*EXTRAIT DU TEXTE*:

----------------

Genre : Comédie dramatique
Durée : 89’
Acteurs : Mathias Mlekuz, Philippe Rebbot, Josef Mlekuz, Adrianna Gradziel, Marziyeh Rezaei...
Synopsis :
De l’Atlantique à la mer Noire, Mathias embarque son meilleur ami Philippe dans un road trip à bicyclette. Ensemble, ils vont refaire le voyage que Youri, son fils, avait entrepris avant de disparaitre tragiquement. Une épopée qu’ils traverseront avec tendresse, humour et émotion.
La critique de Julien
Présenté l’année dernière aux festivals du film francophone d’Angoulême et du cinéma de Valenciennes 2024 où il a notamment reçu les prix du public, "À bicyclette !" est un docu-fiction réalisé par Mathias Mlekuz, pour lequel il s’agit du deuxième long métrage après "Mine de rien !" (2020). Or, ce dernier avait déjà été auréolé à l’époque du même prix au Festival international du film de comédie de l’Alpe d’Huez 2020. Autrement dit, entre Mathias Mlekuz et le spectateur, c’est une belle histoire d’amour, au contraire de celle que la vie lui a enlevée... Car le cinéaste et comédien a depuis été frappé par la disparition tragique de son fils cadet Youri, mort par suicide en septembre 2022. Quatre ans plus tôt, le jeune homme avait alors entrepris un voyage à vélo de La Rochelle jusqu’à la Mer Noire, en Turquie, en empruntant ainsi l’EuroVelo 6. N’ayant pas encore fait son deuil, Mathias Mlekuz a alors ressenti l’envie et le besoin d’entreprendre le même voyage que son fils, mais accompagné par son ami Philippe Rebbot (qu’il avait déjà dirigé), lequel lui a alors proposé la folle idée d’en faire un film, initialement intitulé "Le voyage de Youri". Mais il ne s’agit pas là d’un film comme les autres, puisqu’il est bâti à partir de l’improvisation, au profit dès lors des émotions brutes et des questionnements...
Pédaler au gré du vent et en quête de sens
Errance de deux hommes (et du chien de l’un d’eux) à travers l’Europe de l’Est, "À bicyclette !" est un film qui réchauffe le cœur (une "cure de larmes"), au travers duquel son metteur en scène se met - littéralement - à nu, montrant ainsi les plaies non cicatrisées d’un père ayant perdu un fils, lequel n’est pourtant pas encore "prêt à le laisser partir"... Rongé par la culpabilité et le chagrin, Mathias Mlekuz se révèle désarmant en père cherchant la "pièce manquante du puzzle", soit celle qui lui permettra de trouver les réponses aux questions qu’il se pose. Sauf qu’il ne les trouvera malheureusement jamais, son fils n’ayant laissé ni de mot ni d’explication, si ce n’est un "je t’aime" envoyé à une jeune Iranienne, Marzieh, dont il était tombé amoureux (d’après les SMS retrouvés)...

----------------

*CONSIGNES*:
1. Selon l'extrait, quel titre le film portait-il à l'origine ?
2. Recopiez fidèlement le passage de l'extrait qui va de « Pédaler au gré » jusqu'à « les SMS retrouvés)... ».
Les enregistrements ci-après proviennent d'une autre source.

----------------

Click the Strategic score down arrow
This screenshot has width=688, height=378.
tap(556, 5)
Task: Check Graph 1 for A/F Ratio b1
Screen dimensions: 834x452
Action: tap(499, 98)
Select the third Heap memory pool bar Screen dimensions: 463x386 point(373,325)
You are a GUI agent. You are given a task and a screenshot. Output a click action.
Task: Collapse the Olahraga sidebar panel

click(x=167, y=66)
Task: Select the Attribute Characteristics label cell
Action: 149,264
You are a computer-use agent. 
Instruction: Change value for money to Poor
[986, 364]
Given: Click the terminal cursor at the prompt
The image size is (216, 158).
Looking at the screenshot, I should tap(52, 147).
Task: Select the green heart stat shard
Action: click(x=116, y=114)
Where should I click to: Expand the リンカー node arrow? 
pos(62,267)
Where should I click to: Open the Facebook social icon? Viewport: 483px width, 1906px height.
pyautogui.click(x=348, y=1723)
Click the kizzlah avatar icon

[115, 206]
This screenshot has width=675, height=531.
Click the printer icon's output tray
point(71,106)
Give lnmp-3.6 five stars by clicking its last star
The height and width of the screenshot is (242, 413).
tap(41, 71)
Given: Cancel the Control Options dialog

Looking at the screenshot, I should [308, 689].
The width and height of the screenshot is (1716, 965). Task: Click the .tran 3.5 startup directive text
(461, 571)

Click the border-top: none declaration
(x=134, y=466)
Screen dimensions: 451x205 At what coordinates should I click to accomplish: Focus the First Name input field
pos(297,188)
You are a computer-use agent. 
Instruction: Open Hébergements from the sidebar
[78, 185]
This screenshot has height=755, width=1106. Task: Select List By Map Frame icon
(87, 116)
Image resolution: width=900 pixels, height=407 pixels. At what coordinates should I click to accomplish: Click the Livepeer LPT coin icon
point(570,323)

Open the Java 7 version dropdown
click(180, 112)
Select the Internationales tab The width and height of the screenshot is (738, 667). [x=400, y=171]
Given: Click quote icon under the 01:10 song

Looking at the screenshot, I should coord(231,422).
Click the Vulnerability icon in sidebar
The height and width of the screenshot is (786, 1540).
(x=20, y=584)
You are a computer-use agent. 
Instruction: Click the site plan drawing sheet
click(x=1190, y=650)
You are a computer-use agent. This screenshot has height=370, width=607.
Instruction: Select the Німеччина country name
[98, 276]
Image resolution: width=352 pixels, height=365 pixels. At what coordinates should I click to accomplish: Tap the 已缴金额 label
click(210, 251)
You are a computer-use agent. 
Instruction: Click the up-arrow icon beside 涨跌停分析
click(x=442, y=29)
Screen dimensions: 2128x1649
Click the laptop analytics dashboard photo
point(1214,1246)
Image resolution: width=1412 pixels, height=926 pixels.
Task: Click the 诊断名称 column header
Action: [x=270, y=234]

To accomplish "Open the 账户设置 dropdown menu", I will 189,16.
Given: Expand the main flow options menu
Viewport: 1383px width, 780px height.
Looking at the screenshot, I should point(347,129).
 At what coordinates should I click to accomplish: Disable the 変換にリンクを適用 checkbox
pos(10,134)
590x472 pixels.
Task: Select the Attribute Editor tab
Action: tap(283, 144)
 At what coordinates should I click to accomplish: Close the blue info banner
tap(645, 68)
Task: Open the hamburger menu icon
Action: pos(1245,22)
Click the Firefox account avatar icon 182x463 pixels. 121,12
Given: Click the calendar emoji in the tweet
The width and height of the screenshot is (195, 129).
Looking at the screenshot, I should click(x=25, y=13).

----------------

*CORRIGÉS*:
1. Le film s'intitulait initialement « Le voyage de Youri ».

2.
Pédaler au gré du vent et en quête de sens
Errance de deux hommes (et du chien de l’un d’eux) à travers l’Europe de l’Est, "À bicyclette !" est un film qui réchauffe le cœur (une "cure de larmes"), au travers duquel son metteur en scène se met - littéralement - à nu, montrant ainsi les plaies non cicatrisées d’un père ayant perdu un fils, lequel n’est pourtant pas encore "prêt à le laisser partir"... Rongé par la culpabilité et le chagrin, Mathias Mlekuz se révèle désarmant en père cherchant la "pièce manquante du puzzle", soit celle qui lui permettra de trouver les réponses aux questions qu’il se pose. Sauf qu’il ne les trouvera malheureusement jamais, son fils n’ayant laissé ni de mot ni d’explication, si ce n’est un "je t’aime" envoyé à une jeune Iranienne, Marzieh, dont il était tombé amoureux (d’après les SMS retrouvés)...